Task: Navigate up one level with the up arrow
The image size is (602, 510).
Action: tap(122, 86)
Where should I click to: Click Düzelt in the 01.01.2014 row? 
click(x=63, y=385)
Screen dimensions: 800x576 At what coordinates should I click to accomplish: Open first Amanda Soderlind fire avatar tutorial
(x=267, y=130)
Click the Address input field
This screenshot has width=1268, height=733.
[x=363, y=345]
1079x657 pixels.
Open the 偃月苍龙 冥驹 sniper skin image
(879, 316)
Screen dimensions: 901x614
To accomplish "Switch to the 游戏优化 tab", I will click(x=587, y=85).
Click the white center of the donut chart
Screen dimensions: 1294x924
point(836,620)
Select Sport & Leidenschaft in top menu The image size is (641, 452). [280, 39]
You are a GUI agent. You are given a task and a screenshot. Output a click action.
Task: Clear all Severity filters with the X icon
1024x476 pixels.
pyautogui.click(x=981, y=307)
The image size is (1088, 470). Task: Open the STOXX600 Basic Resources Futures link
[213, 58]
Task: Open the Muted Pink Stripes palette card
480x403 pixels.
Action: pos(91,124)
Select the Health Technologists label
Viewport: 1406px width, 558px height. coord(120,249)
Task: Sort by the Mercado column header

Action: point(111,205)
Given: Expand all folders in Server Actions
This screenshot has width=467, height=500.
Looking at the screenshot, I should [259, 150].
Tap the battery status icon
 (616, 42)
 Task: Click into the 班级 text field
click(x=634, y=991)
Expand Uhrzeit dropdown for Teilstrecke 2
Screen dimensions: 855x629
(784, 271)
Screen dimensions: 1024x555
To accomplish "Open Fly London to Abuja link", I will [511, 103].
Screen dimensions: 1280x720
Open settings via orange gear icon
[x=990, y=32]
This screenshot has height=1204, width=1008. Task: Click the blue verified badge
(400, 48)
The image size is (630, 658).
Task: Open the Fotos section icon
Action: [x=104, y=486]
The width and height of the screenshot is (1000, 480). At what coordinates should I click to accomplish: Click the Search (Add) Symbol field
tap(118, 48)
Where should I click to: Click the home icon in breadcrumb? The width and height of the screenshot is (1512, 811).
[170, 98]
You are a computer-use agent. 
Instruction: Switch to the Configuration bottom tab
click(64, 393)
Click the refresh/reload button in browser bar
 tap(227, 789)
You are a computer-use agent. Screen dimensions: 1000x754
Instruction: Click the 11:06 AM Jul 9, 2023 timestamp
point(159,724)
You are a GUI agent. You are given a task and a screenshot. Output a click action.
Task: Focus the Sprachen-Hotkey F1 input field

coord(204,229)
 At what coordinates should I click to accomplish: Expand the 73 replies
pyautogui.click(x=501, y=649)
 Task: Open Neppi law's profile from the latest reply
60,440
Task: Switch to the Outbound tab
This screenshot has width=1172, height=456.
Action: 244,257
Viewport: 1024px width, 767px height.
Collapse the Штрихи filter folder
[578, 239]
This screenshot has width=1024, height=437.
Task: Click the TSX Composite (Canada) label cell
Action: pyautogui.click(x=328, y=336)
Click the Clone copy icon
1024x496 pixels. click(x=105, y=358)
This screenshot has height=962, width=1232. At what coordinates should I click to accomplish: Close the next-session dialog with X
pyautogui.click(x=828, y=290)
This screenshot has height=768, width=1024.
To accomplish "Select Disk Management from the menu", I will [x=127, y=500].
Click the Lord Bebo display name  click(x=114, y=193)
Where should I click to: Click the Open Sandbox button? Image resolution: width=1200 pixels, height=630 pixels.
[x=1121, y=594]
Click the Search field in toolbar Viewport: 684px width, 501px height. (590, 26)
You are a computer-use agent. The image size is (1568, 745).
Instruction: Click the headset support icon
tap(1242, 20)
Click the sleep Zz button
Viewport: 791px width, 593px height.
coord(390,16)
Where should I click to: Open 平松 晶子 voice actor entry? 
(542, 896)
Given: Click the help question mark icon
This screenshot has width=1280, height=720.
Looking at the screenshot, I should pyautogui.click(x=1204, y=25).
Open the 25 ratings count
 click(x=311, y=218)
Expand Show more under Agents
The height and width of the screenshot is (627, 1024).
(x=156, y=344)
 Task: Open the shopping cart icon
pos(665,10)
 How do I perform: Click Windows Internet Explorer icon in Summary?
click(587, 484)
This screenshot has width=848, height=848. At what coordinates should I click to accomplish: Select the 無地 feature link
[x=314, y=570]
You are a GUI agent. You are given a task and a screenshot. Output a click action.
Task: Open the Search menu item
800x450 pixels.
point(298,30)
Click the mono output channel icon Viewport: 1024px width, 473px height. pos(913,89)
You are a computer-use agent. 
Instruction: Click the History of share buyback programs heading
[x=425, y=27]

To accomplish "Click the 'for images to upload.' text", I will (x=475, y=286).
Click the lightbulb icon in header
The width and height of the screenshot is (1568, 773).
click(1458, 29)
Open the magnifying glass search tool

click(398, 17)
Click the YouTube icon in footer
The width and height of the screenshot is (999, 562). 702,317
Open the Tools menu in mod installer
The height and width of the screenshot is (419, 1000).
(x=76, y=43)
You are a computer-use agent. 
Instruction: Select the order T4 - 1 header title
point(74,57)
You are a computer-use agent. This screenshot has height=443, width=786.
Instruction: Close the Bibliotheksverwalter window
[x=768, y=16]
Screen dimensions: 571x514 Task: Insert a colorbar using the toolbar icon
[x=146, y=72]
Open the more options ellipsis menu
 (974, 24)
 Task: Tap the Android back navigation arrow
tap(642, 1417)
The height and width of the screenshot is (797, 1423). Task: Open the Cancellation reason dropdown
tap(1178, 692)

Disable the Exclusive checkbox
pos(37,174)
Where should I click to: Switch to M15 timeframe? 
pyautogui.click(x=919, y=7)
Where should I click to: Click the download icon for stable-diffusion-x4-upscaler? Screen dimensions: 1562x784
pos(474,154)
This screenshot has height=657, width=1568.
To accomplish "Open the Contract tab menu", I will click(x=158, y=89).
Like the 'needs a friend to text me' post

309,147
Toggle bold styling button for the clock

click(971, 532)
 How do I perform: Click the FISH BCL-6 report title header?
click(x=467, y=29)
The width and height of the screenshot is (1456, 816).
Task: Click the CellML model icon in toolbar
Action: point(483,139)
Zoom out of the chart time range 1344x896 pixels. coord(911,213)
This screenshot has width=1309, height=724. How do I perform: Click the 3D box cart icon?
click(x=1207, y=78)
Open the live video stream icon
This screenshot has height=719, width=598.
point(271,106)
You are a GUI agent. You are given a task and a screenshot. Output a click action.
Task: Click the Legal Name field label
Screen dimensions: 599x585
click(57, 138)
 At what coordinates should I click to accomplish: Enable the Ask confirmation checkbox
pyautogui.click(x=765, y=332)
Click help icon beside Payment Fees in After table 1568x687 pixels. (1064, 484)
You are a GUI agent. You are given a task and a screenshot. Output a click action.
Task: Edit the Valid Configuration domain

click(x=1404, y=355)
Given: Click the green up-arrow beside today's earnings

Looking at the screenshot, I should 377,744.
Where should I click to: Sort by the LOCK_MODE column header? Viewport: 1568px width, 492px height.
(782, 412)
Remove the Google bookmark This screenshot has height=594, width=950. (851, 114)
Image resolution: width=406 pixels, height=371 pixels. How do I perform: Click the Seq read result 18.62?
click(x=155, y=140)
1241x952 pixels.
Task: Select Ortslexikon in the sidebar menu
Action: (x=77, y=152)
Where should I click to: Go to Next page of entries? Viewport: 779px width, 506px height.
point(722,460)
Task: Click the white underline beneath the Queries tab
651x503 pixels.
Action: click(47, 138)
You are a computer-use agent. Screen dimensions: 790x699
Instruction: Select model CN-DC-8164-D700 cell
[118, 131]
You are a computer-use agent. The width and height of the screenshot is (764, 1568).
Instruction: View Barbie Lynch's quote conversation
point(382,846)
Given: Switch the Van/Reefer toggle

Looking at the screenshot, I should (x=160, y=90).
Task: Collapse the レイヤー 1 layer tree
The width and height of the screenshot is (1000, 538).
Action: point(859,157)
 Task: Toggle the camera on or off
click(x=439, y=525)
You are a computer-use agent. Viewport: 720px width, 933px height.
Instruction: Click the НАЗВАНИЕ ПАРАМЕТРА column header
• • •
* [Required work] Each line from the start of the listing above through the line containing "Task: Clear all" must be reproduced exactly. Leave out the rest.

* [Exercise output]
Task: Navigate up one level with the up arrow
The image size is (602, 510).
Action: tap(122, 86)
Where should I click to: Click Düzelt in the 01.01.2014 row? 
click(x=63, y=385)
Screen dimensions: 800x576 At what coordinates should I click to accomplish: Open first Amanda Soderlind fire avatar tutorial
(x=267, y=130)
Click the Address input field
This screenshot has width=1268, height=733.
[x=363, y=345]
1079x657 pixels.
Open the 偃月苍龙 冥驹 sniper skin image
(879, 316)
Screen dimensions: 901x614
To accomplish "Switch to the 游戏优化 tab", I will click(x=587, y=85).
Click the white center of the donut chart
Screen dimensions: 1294x924
point(836,620)
Select Sport & Leidenschaft in top menu The image size is (641, 452). [280, 39]
You are a GUI agent. You are given a task and a screenshot. Output a click action.
Task: Clear all Severity filters with the X icon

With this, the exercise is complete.